Testimone un imprenditore pescarese a cui Sanchez chiese di prestargli del denaro, per collocare dei titoli messicani, con la promessa che gli fossero stati restituiti.

La presunta truffa, secondo l’accusa, si basava su un procedimento utilizzato dall’alta finanza, i cosiddetti programmi ad alto rendimento, forme di investimento che consentono a chi è in possesso di patrimoni milionari di ottenere in brevissimo tempo rendite bancarie elevatissime. La presunta banda avrebbe puntato ad ottenere, grazie al patrimonio milionario che sarebbe stato lasciato in garanzia, rendite elevatissime, facendo credere all’ex vescovo di Pescara che le risorse sarebbero state impiegate per opere benefiche, come la costruzione di un ospedale pediatrico a Gerico, in Palestina. Nel 2010 l’ex arcivescovo di Pescara, Mons. Cuccarese, totalmente estraneo ai fatti, scrisse al direttore generale e al presidente dello Ior, spiegando che dei benefattori molto vicini ad un cardinale messicano avevano fatto una donazione con atto notarile di titoli del tesoro della federazione messicana, emessi prima della seconda guerra mondiale attraverso la Fondazione della Bbva Bancomer di Città del Messico e, che, il governo messicano aveva emanato un decreto con il quale aveva stabilito che detti titoli potevano essere usati come collaterali per opere umanitarie o per fondazioni caritatevoli, come quella che i truffatori fingevano di avere, e solo in questo caso sarebbero stati presi in esame eventuali liquidazioni. Il vescovo quindi chiese anche allo Ior l’apertura di un conto titoli e la possibilità di metterli a garanzia per avere un finanziamento o per ottenere un’apertura di credito in percentuale.

L’imprenditore di un noto bar pescarese è stato sentito oggi in qualità di testimone al tribunale collegiale di Pescara ed ha spiegato che conobbe Sanchez, una delle persone indagate, tramite un amico e gli disse di avere dei titoli messicani che doveva vendere all’estero o a privati.
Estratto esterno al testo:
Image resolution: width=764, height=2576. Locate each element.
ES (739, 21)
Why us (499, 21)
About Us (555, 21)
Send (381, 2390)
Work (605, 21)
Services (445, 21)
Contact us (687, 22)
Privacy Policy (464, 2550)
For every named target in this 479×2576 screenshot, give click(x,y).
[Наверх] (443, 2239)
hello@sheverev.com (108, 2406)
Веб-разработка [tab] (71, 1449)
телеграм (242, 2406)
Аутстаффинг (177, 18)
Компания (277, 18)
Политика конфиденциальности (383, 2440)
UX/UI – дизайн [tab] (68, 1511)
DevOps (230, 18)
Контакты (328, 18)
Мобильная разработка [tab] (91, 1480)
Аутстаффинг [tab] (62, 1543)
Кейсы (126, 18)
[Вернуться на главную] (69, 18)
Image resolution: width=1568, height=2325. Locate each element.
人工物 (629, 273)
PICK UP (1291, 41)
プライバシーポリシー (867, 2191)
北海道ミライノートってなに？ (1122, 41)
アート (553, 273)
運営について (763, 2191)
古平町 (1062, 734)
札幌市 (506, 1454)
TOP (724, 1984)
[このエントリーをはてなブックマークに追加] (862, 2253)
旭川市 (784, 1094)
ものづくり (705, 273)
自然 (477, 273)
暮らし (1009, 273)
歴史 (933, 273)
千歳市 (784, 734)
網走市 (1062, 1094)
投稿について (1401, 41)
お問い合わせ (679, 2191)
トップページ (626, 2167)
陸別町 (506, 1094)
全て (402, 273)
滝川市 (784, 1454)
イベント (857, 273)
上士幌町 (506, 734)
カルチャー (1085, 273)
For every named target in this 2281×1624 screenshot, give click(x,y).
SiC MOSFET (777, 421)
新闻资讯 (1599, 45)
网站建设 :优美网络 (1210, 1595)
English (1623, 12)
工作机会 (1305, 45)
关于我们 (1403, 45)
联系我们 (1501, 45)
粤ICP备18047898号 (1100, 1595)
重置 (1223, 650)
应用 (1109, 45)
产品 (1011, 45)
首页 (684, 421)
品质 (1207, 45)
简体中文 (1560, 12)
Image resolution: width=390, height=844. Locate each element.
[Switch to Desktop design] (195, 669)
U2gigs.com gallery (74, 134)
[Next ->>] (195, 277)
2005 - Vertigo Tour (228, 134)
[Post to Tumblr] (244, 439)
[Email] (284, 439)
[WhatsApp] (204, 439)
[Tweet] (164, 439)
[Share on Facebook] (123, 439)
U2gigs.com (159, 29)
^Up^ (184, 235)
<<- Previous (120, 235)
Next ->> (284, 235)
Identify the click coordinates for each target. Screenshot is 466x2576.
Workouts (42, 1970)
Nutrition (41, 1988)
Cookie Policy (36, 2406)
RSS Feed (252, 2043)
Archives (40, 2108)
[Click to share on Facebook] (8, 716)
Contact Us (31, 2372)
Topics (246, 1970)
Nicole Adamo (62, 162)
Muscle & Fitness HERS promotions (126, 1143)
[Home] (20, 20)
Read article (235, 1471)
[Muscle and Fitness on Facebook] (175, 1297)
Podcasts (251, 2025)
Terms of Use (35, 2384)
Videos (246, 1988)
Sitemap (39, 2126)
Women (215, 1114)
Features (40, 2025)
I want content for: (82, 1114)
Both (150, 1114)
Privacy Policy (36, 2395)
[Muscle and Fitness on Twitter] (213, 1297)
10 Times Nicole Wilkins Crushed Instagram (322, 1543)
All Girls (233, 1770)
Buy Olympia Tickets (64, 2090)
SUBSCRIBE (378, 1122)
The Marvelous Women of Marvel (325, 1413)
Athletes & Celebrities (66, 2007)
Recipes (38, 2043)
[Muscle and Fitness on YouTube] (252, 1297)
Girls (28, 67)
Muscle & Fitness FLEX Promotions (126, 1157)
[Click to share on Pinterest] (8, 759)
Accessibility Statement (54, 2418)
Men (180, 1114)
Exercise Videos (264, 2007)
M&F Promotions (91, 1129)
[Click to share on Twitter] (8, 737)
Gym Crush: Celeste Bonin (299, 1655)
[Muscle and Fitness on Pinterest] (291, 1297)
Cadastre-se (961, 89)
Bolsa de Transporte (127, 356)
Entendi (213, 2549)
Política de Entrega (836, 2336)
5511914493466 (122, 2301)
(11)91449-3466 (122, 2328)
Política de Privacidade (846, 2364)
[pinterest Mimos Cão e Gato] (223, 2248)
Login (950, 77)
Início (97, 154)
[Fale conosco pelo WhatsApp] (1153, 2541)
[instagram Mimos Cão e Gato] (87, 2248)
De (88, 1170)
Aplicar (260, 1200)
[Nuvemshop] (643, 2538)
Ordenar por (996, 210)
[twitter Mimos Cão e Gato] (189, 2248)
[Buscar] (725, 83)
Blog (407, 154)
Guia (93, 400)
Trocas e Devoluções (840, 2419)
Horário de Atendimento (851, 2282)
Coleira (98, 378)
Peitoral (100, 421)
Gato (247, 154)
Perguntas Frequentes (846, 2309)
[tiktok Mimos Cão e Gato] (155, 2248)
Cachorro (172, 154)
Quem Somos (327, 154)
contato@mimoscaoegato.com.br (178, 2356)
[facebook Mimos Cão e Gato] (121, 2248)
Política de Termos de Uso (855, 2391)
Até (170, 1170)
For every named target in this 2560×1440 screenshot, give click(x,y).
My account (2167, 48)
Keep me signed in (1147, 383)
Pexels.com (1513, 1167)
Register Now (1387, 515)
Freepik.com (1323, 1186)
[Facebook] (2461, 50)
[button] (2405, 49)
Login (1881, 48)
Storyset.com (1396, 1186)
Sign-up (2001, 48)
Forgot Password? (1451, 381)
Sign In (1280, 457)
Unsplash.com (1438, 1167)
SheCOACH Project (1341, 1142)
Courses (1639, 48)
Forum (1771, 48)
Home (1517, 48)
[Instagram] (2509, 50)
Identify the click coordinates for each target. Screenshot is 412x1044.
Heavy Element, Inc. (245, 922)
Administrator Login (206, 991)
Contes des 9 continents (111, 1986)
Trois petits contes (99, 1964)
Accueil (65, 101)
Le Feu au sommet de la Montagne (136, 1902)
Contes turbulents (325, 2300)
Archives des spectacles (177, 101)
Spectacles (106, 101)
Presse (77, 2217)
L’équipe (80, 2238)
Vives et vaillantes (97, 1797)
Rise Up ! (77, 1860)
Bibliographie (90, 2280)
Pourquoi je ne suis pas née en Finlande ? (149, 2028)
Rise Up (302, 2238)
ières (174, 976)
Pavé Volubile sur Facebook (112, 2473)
Dopo aver stretto un rapporto di amicizia, l’imprenditore gli prestò dei soldi, circa 60 mila euro nel giro dei tre anni, con la promessa che gli sarebbero stati restituiti con l’aggiunta di un guadagno, ma in realtà non fu così. Nel procedimento sono imputate sei persone: l’argentino di origini pescaresi Aldo Eduardo Sanchez, la commercialista barese Mariagiovanna Calafiore, Javier Limon Segovia, Sergio Briffault Sanchez, Jaqueline Sanchez Lopez e Fernando Capace. Sotto la lente dell’accusa, la donazione di vecchi titoli numismatici spacciati per milionari (circa 900 milioni di dollari), ma in realtà, ritenuti dagli investigatori inutilizzabili. L’udienza è stata aggiornata al 28 gennaio.